──────── Source

# New JackHammer Shad



## ShutUpNFish (Apr 17, 2007)

Been working on a new body design. I wanted a shad style body, but something different from whats out there. There are NO flat sides on this lure. The top and belly are rounded convex and the side concave. It derives from the original Hammer body and has that distict "V" shape from top to bottom. 6" nose to tail....The lure has a very nice side to side action and roll, much slower than the original Hammer. This is a crappie pattern...enjoy.


----------



## vc1111 (Apr 13, 2004)

I love that paint job. Super clean work.


----------



## TIGGER (Jan 17, 2006)

Sweet bait!


----------



## All Eyes (Jul 28, 2004)

Beautiful! Love it!


----------



## ShutUpNFish (Apr 17, 2007)

Thanks guys!

It works!!!!!


----------



## Bigdaddyz (Apr 2, 2012)

Nice fish!! Where ya get him at??


Posted using Outdoor Hub Campfire


----------



## "Big" mark the shark (Jan 21, 2010)

Thats one sharp bait.


----------



## ezbite (May 25, 2006)

i like it, bet thatd work for the erie nite bite


----------



## Photog (Jun 18, 2010)

SUNF, very nice. Love the paint job.


----------



## All Eyes (Jul 28, 2004)

That's a great pic Shut Up! Thanks for posting it. It's almost a shame to let them toothy critters chomp on that bait. You really out did yourself on that one!


----------

────────────────

• [Directions]:
**a.** In the JackHammer Shad thread, condense the paragraph beginning "Been working on a new body design" into a short bulleted list that keeps its main facts.
**b.** Retype word for word the stretch of the JackHammer Shad thread from "SUNF, very nice." through "on that one!".

──────── Supplied records

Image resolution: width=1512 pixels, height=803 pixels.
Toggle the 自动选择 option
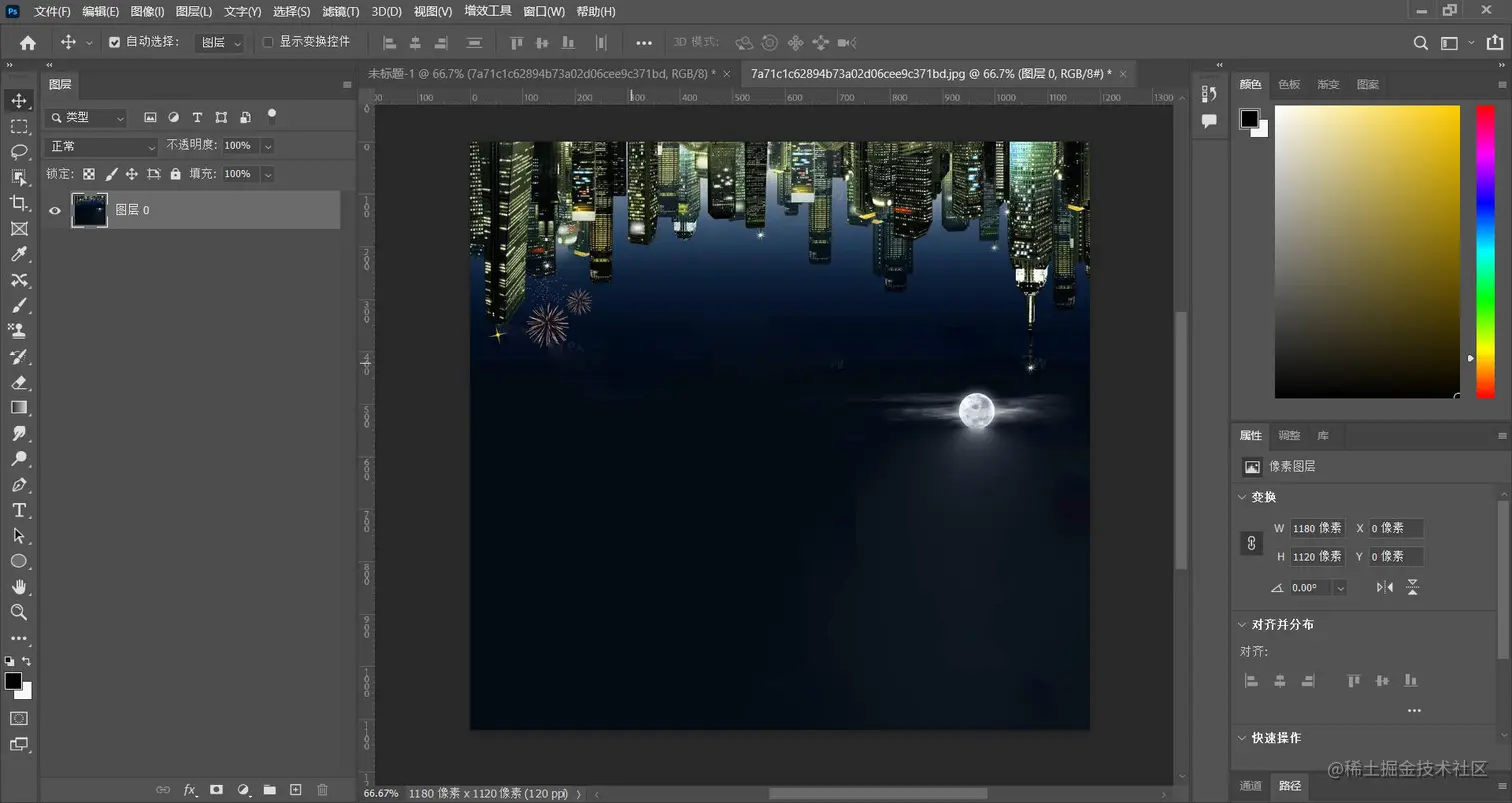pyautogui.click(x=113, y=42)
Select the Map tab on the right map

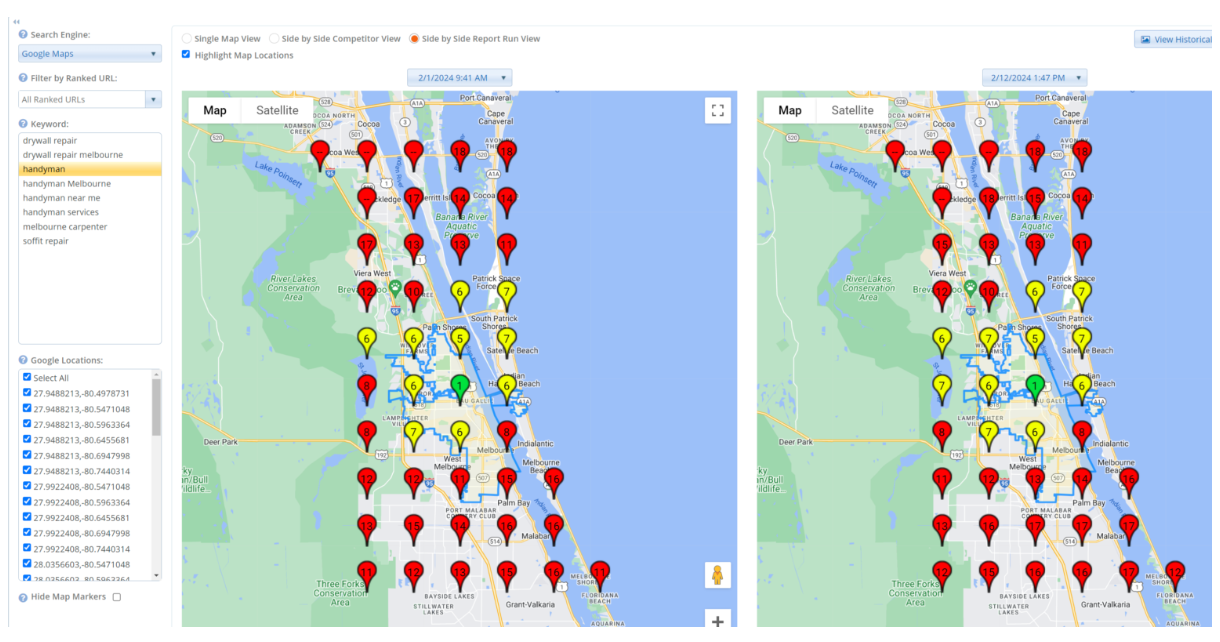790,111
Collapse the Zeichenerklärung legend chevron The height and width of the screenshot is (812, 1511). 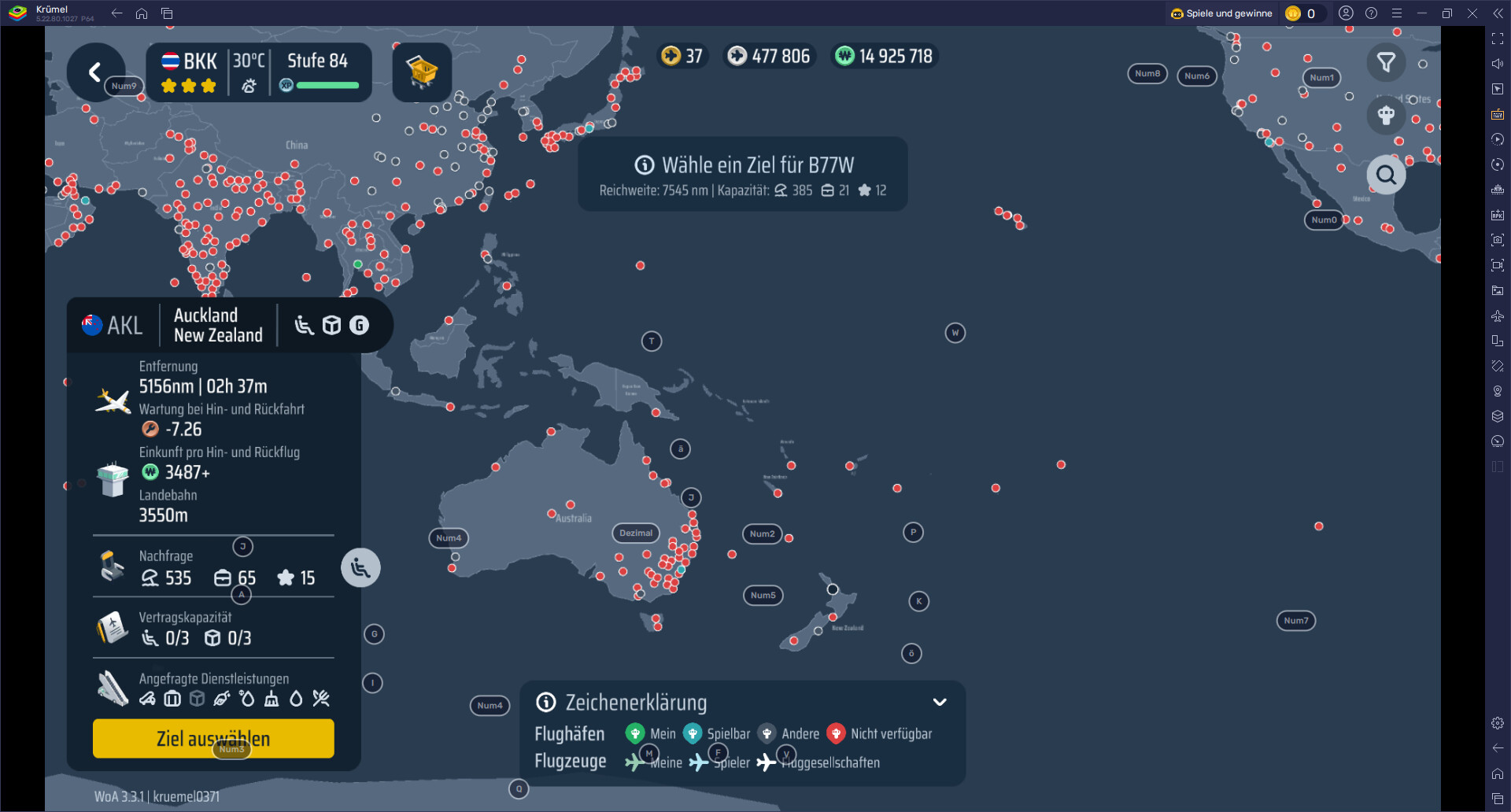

────────────────

• [Per-task outputs]:
**a.**
- New shad-style body design, meant to be different from what's already out there
- No flat sides: the top and belly are rounded and convex, and the sides are concave
- Derived from the original Hammer body, with its distinct "V" shape from top to bottom
- 6" from nose to tail
- Nice side-to-side action and roll, much slower than the original Hammer
- Crappie pattern

**b.**
SUNF, very nice. Love the paint job.


----------



## All Eyes (Jul 28, 2004)

That's a great pic Shut Up! Thanks for posting it. It's almost a shame to let them toothy critters chomp on that bait. You really out did yourself on that one!